** Your instructions **
Reproduce the lines below verbatim, starting with the line that contains "Kontaktinformationen (1303, 1661)" and continuing through the last line.

---- Entries

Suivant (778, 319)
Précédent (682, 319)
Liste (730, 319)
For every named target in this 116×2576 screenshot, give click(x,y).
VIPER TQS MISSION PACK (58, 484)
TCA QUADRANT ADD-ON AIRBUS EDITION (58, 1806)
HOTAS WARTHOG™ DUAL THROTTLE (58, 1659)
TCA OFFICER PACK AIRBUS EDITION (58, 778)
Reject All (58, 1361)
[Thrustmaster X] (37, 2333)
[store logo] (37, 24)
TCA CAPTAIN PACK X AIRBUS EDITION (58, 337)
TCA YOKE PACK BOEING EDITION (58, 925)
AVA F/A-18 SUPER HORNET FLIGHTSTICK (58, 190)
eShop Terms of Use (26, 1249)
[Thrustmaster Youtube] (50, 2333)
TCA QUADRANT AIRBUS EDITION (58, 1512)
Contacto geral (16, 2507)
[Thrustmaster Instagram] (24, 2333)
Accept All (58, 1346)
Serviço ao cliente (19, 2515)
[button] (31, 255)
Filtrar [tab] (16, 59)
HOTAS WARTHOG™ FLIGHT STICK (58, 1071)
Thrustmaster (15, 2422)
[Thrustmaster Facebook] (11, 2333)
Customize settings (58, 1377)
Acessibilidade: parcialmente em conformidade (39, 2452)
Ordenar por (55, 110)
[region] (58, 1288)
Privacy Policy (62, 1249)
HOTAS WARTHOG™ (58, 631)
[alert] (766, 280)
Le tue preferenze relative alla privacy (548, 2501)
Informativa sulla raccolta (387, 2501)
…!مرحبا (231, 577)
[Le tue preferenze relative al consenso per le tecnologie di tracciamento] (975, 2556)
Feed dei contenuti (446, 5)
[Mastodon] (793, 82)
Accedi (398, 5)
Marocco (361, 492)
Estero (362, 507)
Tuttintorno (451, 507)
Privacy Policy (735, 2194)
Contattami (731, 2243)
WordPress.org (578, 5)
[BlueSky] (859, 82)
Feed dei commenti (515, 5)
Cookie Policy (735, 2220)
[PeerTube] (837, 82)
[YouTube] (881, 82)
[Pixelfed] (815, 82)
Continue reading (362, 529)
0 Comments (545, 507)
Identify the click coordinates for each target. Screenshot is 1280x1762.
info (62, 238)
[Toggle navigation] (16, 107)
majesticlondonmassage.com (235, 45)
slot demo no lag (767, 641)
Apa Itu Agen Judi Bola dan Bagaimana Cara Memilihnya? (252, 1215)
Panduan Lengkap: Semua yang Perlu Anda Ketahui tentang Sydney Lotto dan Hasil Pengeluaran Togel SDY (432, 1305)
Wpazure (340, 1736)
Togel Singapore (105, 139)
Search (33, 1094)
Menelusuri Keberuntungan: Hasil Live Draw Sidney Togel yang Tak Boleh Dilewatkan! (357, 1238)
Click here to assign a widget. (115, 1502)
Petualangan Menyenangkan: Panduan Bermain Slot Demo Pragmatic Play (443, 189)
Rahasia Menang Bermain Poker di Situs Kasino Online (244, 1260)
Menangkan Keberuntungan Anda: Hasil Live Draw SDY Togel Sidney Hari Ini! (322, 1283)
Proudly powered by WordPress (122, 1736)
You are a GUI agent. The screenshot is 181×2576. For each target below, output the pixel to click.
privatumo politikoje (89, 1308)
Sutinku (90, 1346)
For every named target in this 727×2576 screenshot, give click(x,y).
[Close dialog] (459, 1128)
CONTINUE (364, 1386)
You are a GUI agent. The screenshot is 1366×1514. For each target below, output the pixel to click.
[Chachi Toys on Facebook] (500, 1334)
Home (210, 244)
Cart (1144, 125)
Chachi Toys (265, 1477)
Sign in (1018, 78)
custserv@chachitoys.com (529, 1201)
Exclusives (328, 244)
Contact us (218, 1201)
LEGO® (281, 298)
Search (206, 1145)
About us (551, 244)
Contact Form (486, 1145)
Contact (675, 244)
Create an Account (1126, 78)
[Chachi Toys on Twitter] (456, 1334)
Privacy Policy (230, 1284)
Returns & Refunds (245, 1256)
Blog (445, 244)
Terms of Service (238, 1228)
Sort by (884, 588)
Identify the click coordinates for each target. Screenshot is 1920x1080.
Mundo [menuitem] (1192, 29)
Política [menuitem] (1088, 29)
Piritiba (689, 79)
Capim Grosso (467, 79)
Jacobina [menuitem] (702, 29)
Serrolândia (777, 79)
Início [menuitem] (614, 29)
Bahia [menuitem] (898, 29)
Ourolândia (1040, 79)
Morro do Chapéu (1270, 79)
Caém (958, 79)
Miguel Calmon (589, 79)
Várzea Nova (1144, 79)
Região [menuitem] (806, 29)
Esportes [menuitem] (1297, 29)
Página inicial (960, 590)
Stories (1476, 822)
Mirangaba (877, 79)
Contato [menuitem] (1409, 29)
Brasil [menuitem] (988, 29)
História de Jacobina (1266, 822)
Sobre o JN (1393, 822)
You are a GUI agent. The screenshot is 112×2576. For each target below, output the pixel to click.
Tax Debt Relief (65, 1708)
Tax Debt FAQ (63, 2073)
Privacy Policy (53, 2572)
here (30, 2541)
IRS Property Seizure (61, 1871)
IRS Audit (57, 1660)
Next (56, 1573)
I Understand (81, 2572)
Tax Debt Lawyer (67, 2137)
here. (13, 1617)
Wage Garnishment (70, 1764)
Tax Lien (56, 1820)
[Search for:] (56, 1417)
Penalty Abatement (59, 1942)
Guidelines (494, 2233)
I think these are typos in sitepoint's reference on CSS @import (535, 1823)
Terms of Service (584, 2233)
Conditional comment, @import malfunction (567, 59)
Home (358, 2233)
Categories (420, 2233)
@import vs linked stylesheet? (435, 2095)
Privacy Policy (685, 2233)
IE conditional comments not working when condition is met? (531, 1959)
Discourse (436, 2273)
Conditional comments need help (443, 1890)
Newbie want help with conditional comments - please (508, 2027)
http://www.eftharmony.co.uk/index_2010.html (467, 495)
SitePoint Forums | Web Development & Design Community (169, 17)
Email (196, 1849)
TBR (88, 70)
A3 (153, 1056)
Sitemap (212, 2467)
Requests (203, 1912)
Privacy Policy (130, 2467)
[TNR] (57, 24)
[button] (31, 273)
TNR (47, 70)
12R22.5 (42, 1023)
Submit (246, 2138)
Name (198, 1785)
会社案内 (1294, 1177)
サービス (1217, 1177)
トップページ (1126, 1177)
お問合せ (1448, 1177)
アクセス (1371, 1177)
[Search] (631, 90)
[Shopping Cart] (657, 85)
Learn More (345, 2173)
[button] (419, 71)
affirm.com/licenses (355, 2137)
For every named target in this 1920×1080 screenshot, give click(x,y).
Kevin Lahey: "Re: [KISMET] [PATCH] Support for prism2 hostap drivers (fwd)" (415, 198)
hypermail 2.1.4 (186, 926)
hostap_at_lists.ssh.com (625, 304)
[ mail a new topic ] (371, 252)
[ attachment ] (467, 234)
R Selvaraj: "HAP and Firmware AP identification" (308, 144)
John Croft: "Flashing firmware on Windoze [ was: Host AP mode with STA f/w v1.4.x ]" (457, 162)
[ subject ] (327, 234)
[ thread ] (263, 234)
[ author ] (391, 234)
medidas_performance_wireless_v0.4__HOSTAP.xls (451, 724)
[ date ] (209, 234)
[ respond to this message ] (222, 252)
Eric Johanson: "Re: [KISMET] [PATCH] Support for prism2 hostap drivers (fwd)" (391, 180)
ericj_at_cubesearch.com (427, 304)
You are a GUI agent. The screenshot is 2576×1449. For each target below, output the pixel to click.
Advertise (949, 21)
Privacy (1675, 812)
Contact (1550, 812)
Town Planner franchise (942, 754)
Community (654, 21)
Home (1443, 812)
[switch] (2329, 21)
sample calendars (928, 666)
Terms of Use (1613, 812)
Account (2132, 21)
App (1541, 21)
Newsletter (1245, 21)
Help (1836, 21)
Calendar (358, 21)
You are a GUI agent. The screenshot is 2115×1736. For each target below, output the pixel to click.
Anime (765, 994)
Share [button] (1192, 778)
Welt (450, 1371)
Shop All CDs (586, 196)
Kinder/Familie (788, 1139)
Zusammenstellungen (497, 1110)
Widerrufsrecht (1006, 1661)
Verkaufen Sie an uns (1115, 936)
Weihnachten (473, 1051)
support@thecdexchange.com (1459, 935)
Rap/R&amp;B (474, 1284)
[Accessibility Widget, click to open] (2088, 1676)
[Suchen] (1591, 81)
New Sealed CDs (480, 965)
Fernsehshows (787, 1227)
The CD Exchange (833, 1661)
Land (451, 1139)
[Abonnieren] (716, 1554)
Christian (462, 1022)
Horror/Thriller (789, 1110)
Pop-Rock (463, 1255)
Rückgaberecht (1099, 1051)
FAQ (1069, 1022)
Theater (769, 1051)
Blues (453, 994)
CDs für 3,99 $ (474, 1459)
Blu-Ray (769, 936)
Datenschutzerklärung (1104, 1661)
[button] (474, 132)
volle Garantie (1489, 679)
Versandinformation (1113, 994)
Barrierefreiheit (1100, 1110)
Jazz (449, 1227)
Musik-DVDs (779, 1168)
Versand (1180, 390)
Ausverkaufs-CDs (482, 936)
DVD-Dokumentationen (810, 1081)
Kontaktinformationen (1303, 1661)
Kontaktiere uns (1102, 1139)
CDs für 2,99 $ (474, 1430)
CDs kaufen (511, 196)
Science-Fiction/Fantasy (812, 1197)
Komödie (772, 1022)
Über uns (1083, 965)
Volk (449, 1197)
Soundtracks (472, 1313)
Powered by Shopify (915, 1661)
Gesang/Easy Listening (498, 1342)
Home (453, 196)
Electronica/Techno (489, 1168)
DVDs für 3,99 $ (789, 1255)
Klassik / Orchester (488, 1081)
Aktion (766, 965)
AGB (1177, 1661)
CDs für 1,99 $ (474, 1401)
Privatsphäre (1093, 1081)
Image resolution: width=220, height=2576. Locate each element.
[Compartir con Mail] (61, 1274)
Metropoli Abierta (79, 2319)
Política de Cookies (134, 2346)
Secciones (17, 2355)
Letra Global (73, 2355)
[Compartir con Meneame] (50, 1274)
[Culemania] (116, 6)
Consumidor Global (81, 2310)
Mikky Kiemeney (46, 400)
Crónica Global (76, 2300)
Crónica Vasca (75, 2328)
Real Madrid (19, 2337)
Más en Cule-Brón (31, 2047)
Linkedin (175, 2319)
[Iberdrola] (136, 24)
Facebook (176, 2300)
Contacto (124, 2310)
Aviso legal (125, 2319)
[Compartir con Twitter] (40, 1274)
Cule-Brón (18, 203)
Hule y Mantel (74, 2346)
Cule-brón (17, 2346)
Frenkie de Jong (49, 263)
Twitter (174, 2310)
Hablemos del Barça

--------

** Completed task **
Kontaktinformationen (1303, 1661)
Kontaktiere uns (1102, 1139)
CDs für 2,99 $ (474, 1430)
CDs kaufen (511, 196)
Science-Fiction/Fantasy (812, 1197)
Komödie (772, 1022)
Über uns (1083, 965)
Volk (449, 1197)
Soundtracks (472, 1313)
Powered by Shopify (915, 1661)
Gesang/Easy Listening (498, 1342)
Home (453, 196)
Electronica/Techno (489, 1168)
DVDs für 3,99 $ (789, 1255)
Klassik / Orchester (488, 1081)
Aktion (766, 965)
AGB (1177, 1661)
CDs für 1,99 $ (474, 1401)
Privatsphäre (1093, 1081)
Image resolution: width=220, height=2576. Locate each element.
[Compartir con Mail] (61, 1274)
Metropoli Abierta (79, 2319)
Política de Cookies (134, 2346)
Secciones (17, 2355)
Letra Global (73, 2355)
[Compartir con Meneame] (50, 1274)
[Culemania] (116, 6)
Consumidor Global (81, 2310)
Mikky Kiemeney (46, 400)
Crónica Global (76, 2300)
Crónica Vasca (75, 2328)
Real Madrid (19, 2337)
Más en Cule-Brón (31, 2047)
Linkedin (175, 2319)
[Iberdrola] (136, 24)
Facebook (176, 2300)
Contacto (124, 2310)
Aviso legal (125, 2319)
[Compartir con Twitter] (40, 1274)
Cule-Brón (18, 203)
Hule y Mantel (74, 2346)
Cule-brón (17, 2346)
Frenkie de Jong (49, 263)
Twitter (174, 2310)
Hablemos del Barça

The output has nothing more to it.